Document extract:
▬▬▬▬▬▬

‘The immigrant and the stranger’: South Philadelphia’s Vietnamese community welcomes growing, diverse Asian population
South Philadelphia’s Little Saigon has become the heart of a growing, increasingly diverse Asian population that has made the city feel more like home for immigrants—but has also raised challenges.
When Kristen Hy thinks back to her childhood, she remembers playing with the children of other business owners outside her father’s South Philadelphia shop, Wing Kee China Importer Inc., every day after preschool.
The store, which her family has owned for over 20 years, is packed with rows of religious figurines, jewelry, red lanterns and other tokens that evoke her parents’ homeland. Browsing the small but crowded shop, located on Washington Avenue near South 12th Street, shoppers can find everything from Buddha statues to joss paper.
Hy’s father, who emigrated from Vietnam but is ethnically Chinese, operated various other small businesses before opening Wing Kee in the 1990s. It’s the store he’s owned the longest and Hy, 17, has helped run the place since she was a kid.

▬▬▬▬▬▬

Given problem A: According to the article on South Philadelphia's Little Saigon, where is Wing Kee China Importer Inc. located?
Given problem B: Pick up the article on South Philadelphia's Little Saigon after its final sentence and continue writing it.

Data excerpt:
▬▬▬▬▬▬

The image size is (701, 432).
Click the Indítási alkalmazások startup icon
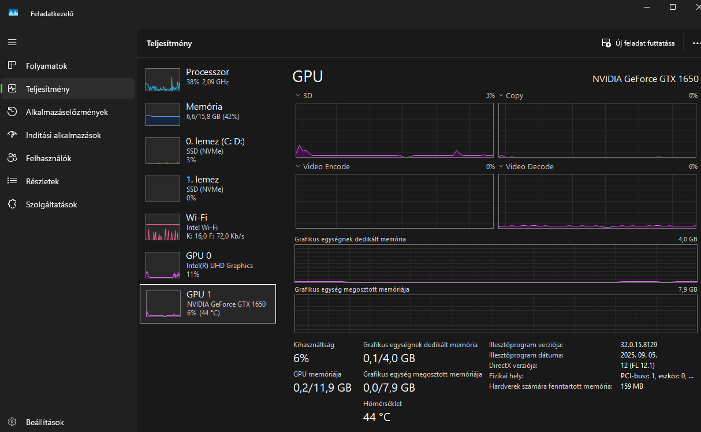point(12,135)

▬▬▬▬▬▬

Task output A: On Washington Avenue near South 12th Street.

Task output B:
“Now I can actually reach the cash register,” she said recently.
In those days, the stretch of Washington Avenue between South 6th and 16th streets now known as Little Saigon wasn’t the lively business community it is today, her older sister, Kelly Hy, 29, recalled.
“Across from our store used to be a warehouse. Now it’s a plaza that has two Vietnamese restaurants, a Chinese restaurant, a jewelry store, a bubble tea restaurant.”
— Kelly Hy
Their parents, Kelly Hy said, decided to move to Philadelphia from California after visiting a friend in the city on their honeymoon in the 1980s. At one point during their trip, the sisters’ mother wanted to buy Asian groceries but couldn’t find the sort of store where they’d find them back on the West Coast.
Her parents, Hy said, saw an opportunity to make a living serving Philadelphia’s tight-knit Vietnamese community–a group that experts say has been a cornerstone of Philadelphia’s growing and increasingly diverse Asian population.
Between 2000 and 2010, the Vietnamese population increased by almost 25 percent, while the total population of the city stayed more or less the same. The Asian population overall grew by 42 percent.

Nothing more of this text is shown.